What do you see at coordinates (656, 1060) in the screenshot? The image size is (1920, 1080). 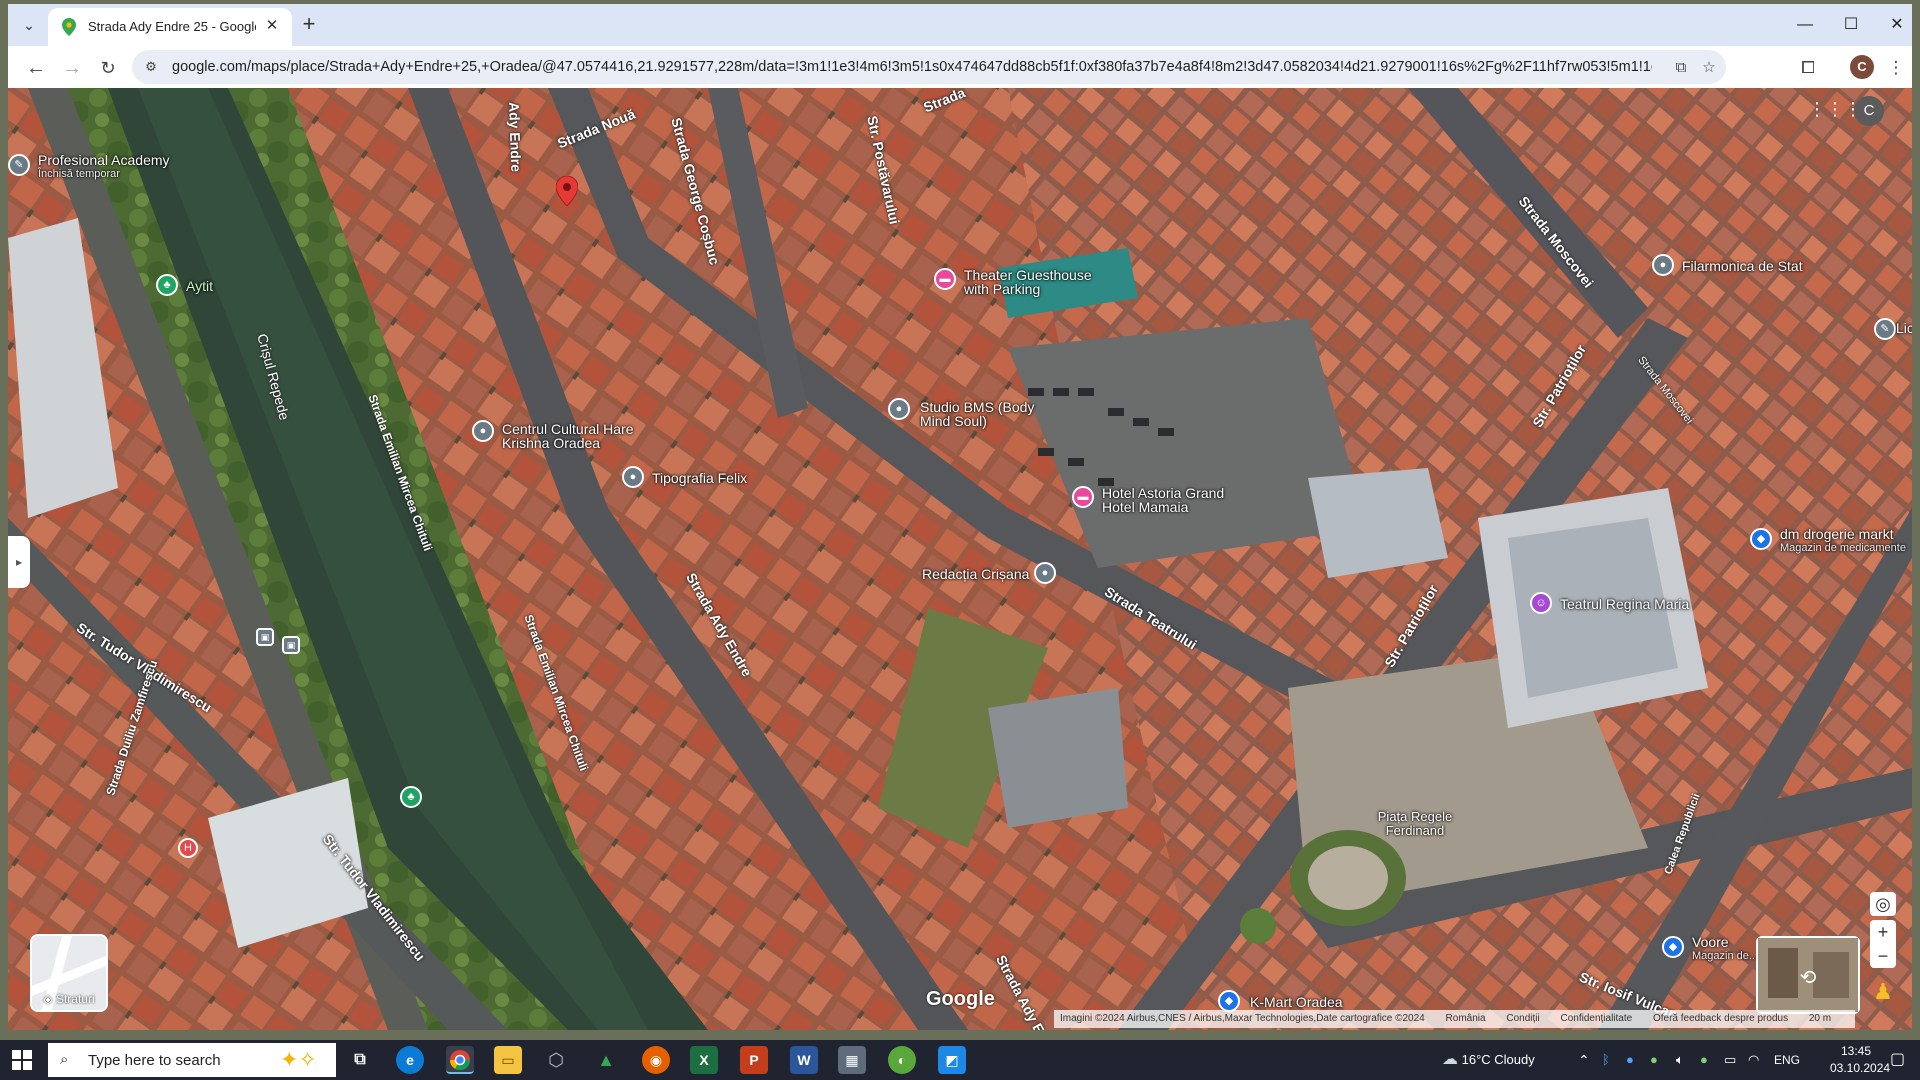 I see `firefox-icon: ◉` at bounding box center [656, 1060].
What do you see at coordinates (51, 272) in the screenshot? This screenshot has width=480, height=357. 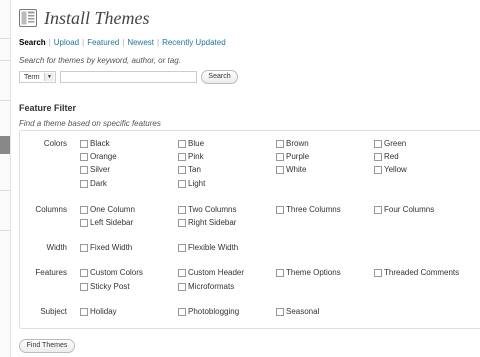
--
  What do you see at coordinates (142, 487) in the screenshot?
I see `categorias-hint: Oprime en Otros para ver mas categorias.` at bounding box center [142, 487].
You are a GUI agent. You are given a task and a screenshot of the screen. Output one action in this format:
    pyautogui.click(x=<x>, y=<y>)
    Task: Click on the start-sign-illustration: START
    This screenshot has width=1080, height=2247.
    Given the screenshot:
...
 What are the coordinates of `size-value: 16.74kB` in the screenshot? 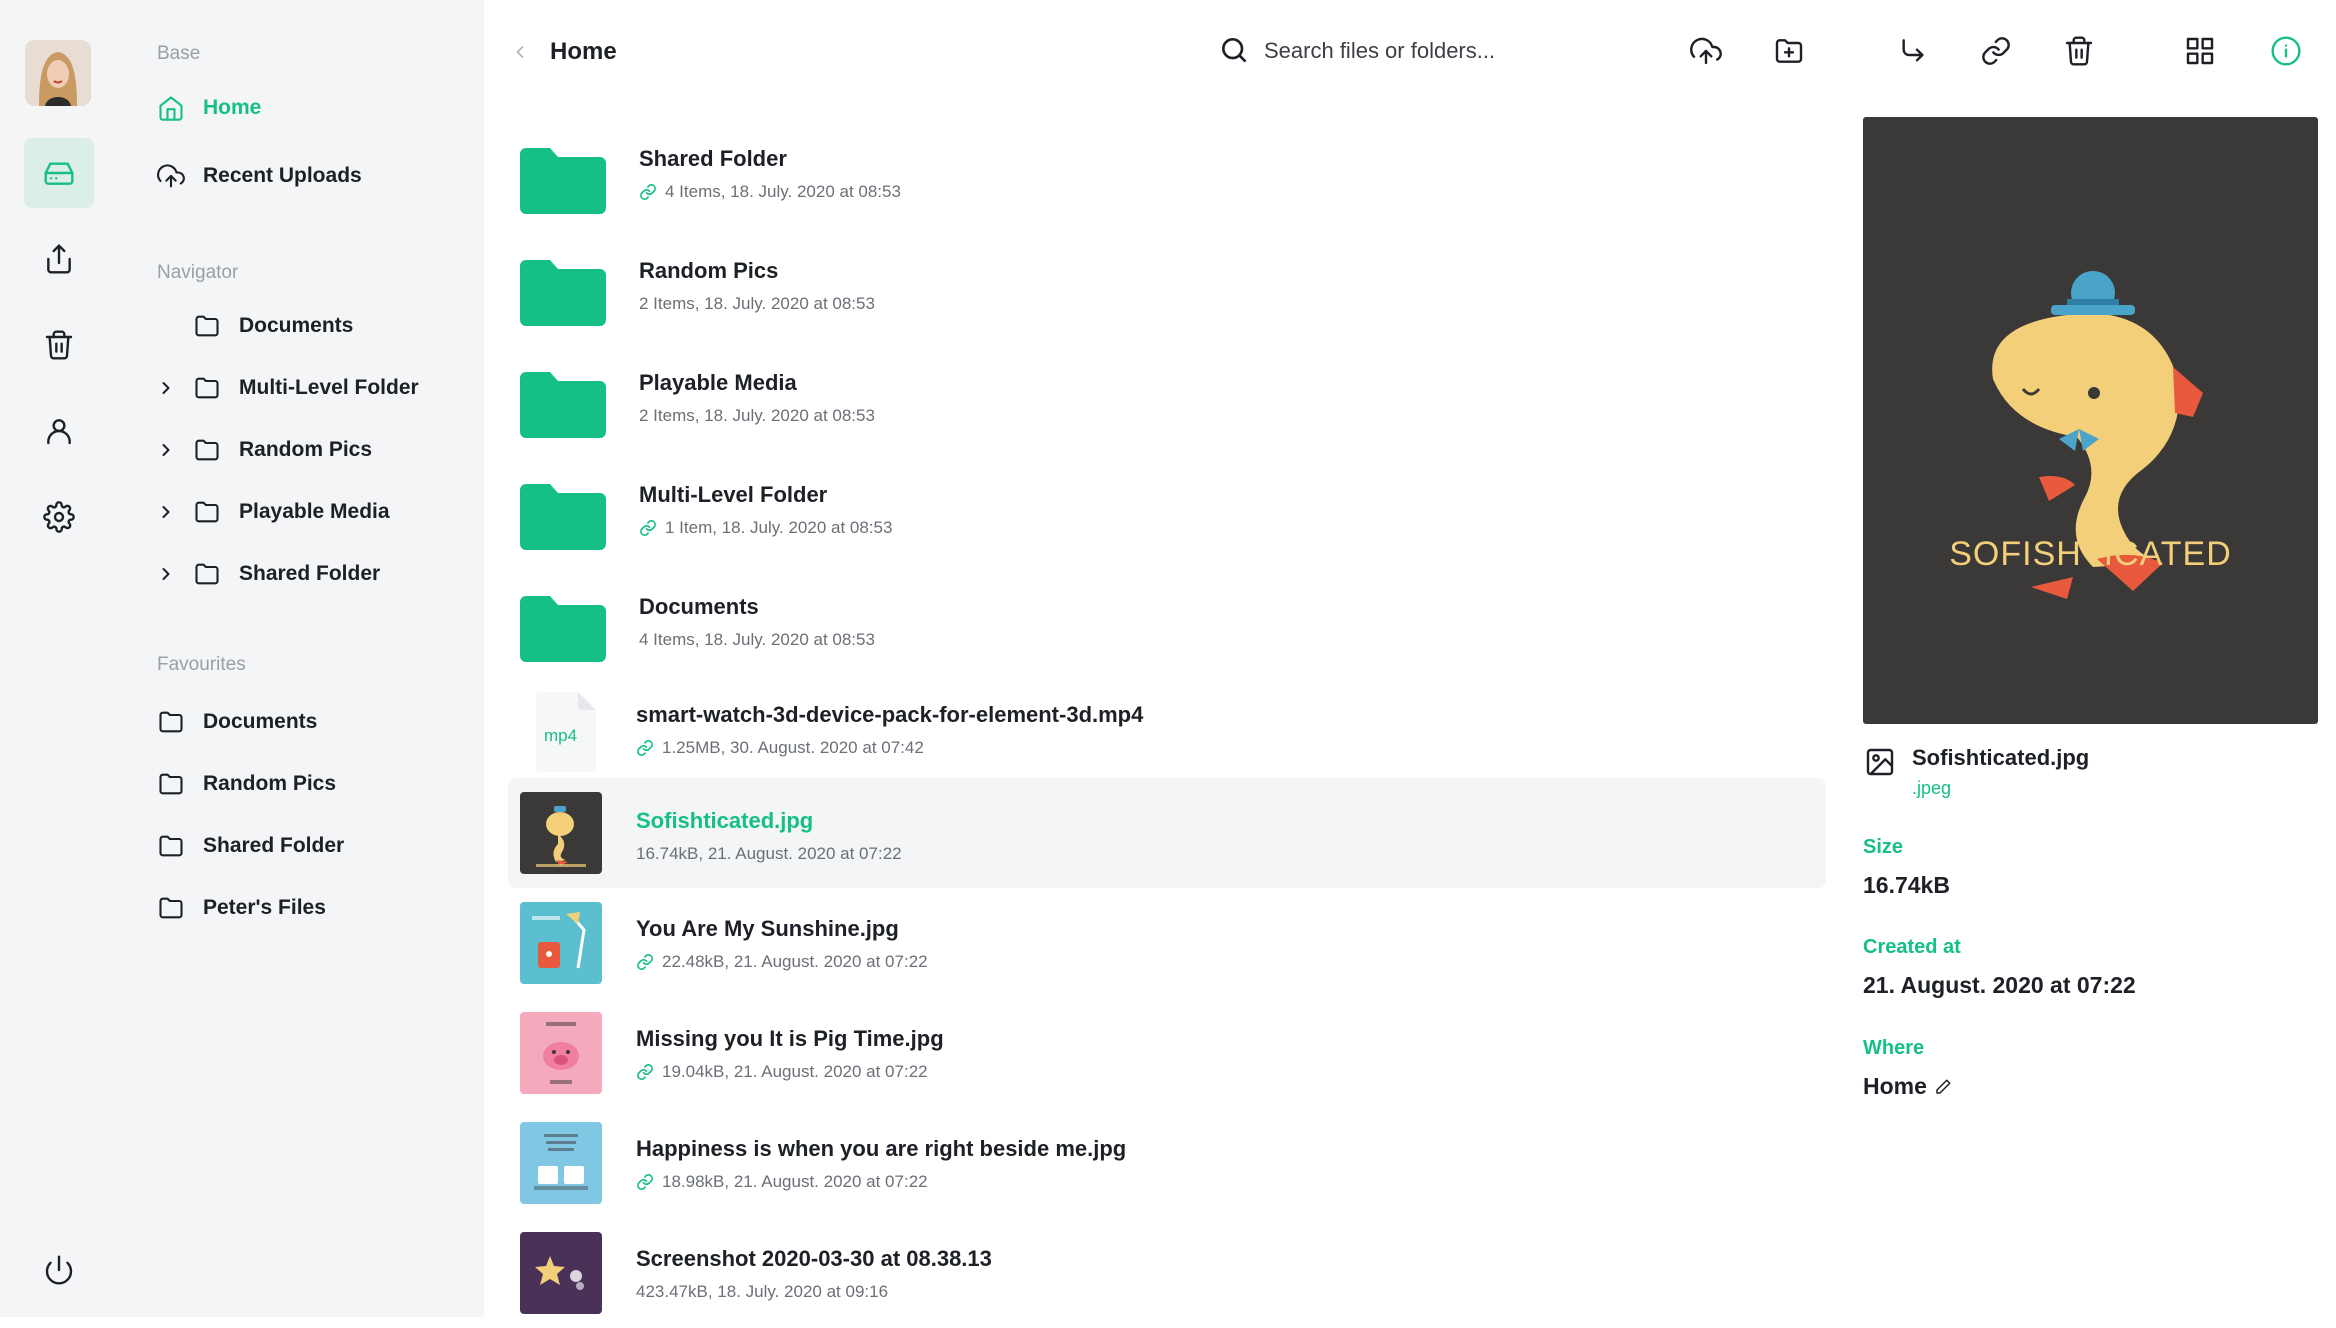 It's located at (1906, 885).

**PROBLEM TO SOLVE**
Reproduce the material from the line with "You are a GUI" to the line with "This screenshot has width=1080, height=2247.", swapping "agent" for "assistant" and leaving everything else unchanged.

**WRITTEN ANSWER**
You are a GUI assistant. You are given a task and a screenshot of the screen. Output one action in this format:
    pyautogui.click(x=<x>, y=<y>)
    Task: Click on the start-sign-illustration: START
    This screenshot has width=1080, height=2247.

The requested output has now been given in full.